Lastpass Güvenlik Uyarısı [15.06.2015]
-
https://blog.lastpass.com/2015/06/lastpass-security-notice.html/
Lastpass'ta bir hareketlilik gözlenmiş. LastPass şifre mahzeninizdeki sitelere ait bilgiler çalınMAmış. Çalınan bilgiler: lastpass e-posta adresiniz, parola hatırlatıcı, server per user salts (ne demek bilmiyorum). Konuyla ilgili tüm kullanıcılara mail gönderilmeye başlanmış. Lastpass'ın uyarı iletisini görmedikçe master parolanızı güncellemenize gerek yokmuş. Bu master parolayı başka sitelerde kullanıyorsanız eğer, o site şifrelerinizi değiştirmeniz iyi olurmuş. Mahzeninizdeki sitelere ait şifrelenmiş bilgiler çalınmadığı için mahzeninizdeki sitelere ait şifreleri değiştirmenize gerek yok.
Özet olarak biz uyarı iletisi vermedikçe master passwordu değiştirmeyebilirsiniz denmiş. Parola hatırlatıcının değiştirilmesi ile ilgili herhangi bir tavsiye yok. Ama sonuçta parola hatırlatıcı bilgiler çalınan bilgiler arasında. Bana sorarsanız lastpass'ın uyarı iletisi vermesini beklemeden master password'u ve çalınan bilgiler arasında yer alan ancak lastpass'ın herhangi bir tavsiyede bulunmadığı parola hatırlatıcıyı değiştirmek kafanızın rahat etmesi için yeterli.
-
insan şifresini niye online bir ortamda saklar ki. bugün olmasa yarın birileri bir şeyler yapacak.
-
banada geldi sıkıntı yok gonya yolu
-
Online ortamda şifre mi saklanır aq hele bir suru insanın kullandığı bir şeyi resmen hedef oluyorsun
-
iSoCan bunu yazdı
Online ortamda şifre mi saklanır aq hele bir suru insanın kullandığı bir şeyi resmen hedef oluyorsun
birde şöyle düşün aklında kaçtane farklı birbirinden alakasız şifre tutabilirsin? benim belki 50 farklı şifrem var ama hiç birini ben bilmiyorum :)

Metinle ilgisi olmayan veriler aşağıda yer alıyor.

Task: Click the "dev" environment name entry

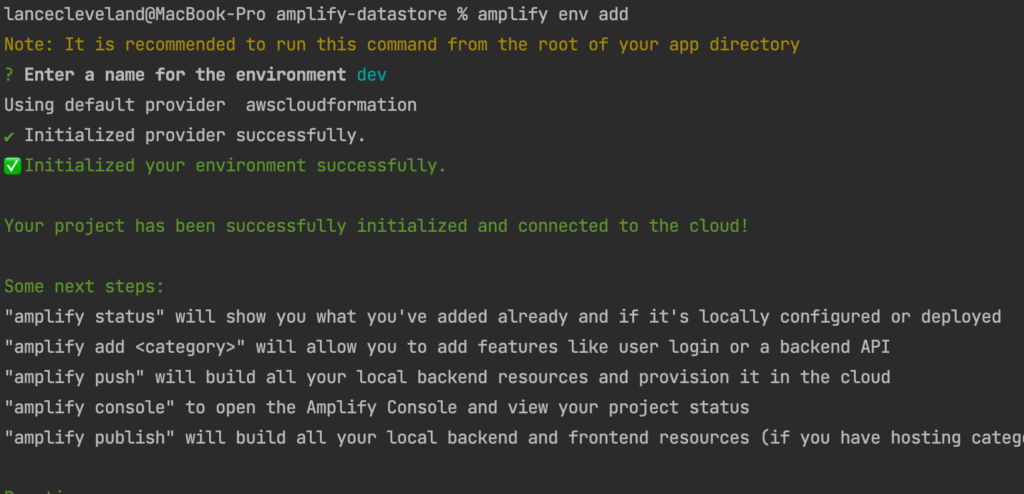Action: pos(371,75)
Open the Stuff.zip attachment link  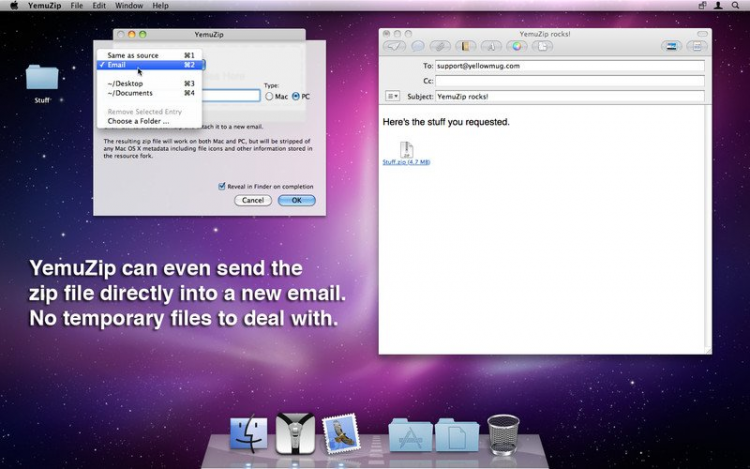click(406, 162)
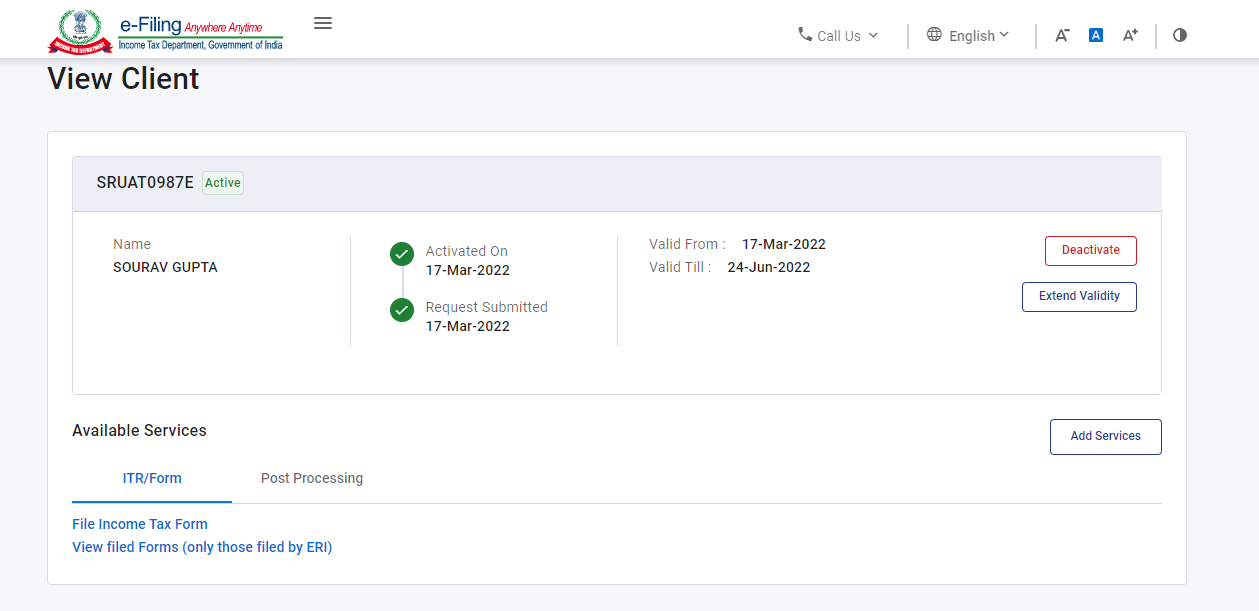1259x611 pixels.
Task: Toggle the dark mode contrast icon
Action: click(1179, 35)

yani tbt den aldığı şifreyi benim hiç bir hesabımda kullanamaz yada benim facemi hackledi aldığı şifreyi face dışında bir yerde kullanamaz benim oturumum açıkken x kişisinin girişine izin vermez bana haber uçurur ssl güvenliklidir. vs vs
cep telefonunda premiumunu kullanıyorum kendi browserını kullanıyorum sen virüs bile atsan benim ne yaptığımı göremezsin ekran görüntüsü alamazsın :) aslında emin ol ana şifren kuvetliyse çok sağlam bir sistem
bir ara şifremi unuttum girene kadar götüm çıktı :) şifremi unuttum deyip direkt maile link atmıyo sistem :)
-
keepass kullanıp usb de kendi dbnizi taşıyabilirsiniz
-
:D olaya bak
6 martta bunu yayınlamışlar "lastpass kullanıcıları tamamen güvendedir" :D
https://blog.lastpass.com/tr/2015/03/the-freak-flaw-what-you-need-to-know.html/
15 haziranda da bunu
https://blog.lastpass.com/tr/2015/06/lastpass-security-notice.html/
-
Google Drive bile hacklendikten sonra kimse bana güvenlik demesin.
-
56832 farklı yerde bi okadar da farklı şifre olunca bi yerden sonra patlıyor insan. ama yinede online bir sisteme güven göt gerektirir.
neyseki şifreni mi unuttun canikom ? sayfaları var.
-
benim de var bir hesabım ama bir mail gelmedi bana, zaten kullanmıyorum..
salted password konusuna gelince, türkçeye tuzlama olarak çevriliyor. her kullanıcı için random oluşturulan bir kod var ve bu kod unique yapıda olması lazım(yani uzun bir şeyler oluşturulması lazım), bunun yanında bir de encrypted password alanı var yani şifrelenmiş alan. Bu alanda hashlenmiş veri kaydediliyor. Bu hashlenmiş veri sizin için üretilen salt ve sizin şifrenizin birleşiminden oluşur.
encrypted password = H (salt || your password) şeklinde gösterilir.
Burada salt ve password bağlanarak (concatenate) tek yönlü hash fonksiyona girip hashleniyorlar böylece oluşturulan encrypted şifre daha güvenli oluyor. Konuda bahsi geçen sadece salt lerin alınması, şifrelenmiş şifreleriniz ele geçirilmemiş, geçirilse dahi çok işe yaramaz çünkü sizin şifreniz yok orda.. tek yönlü çalıştığı için şifrelenmiş şiifre ve salt kullanılarak şifrenize erişilemez. Ancak e-posta adrresinin çalınması ve parolo hatırlatıcının çalınması kötü olabilir. Mesela aynı soruyu mail adresinizde de kullanmışsanız (en iyi arkadaşm kim mesela), bu sıkıntı doğurabilir :)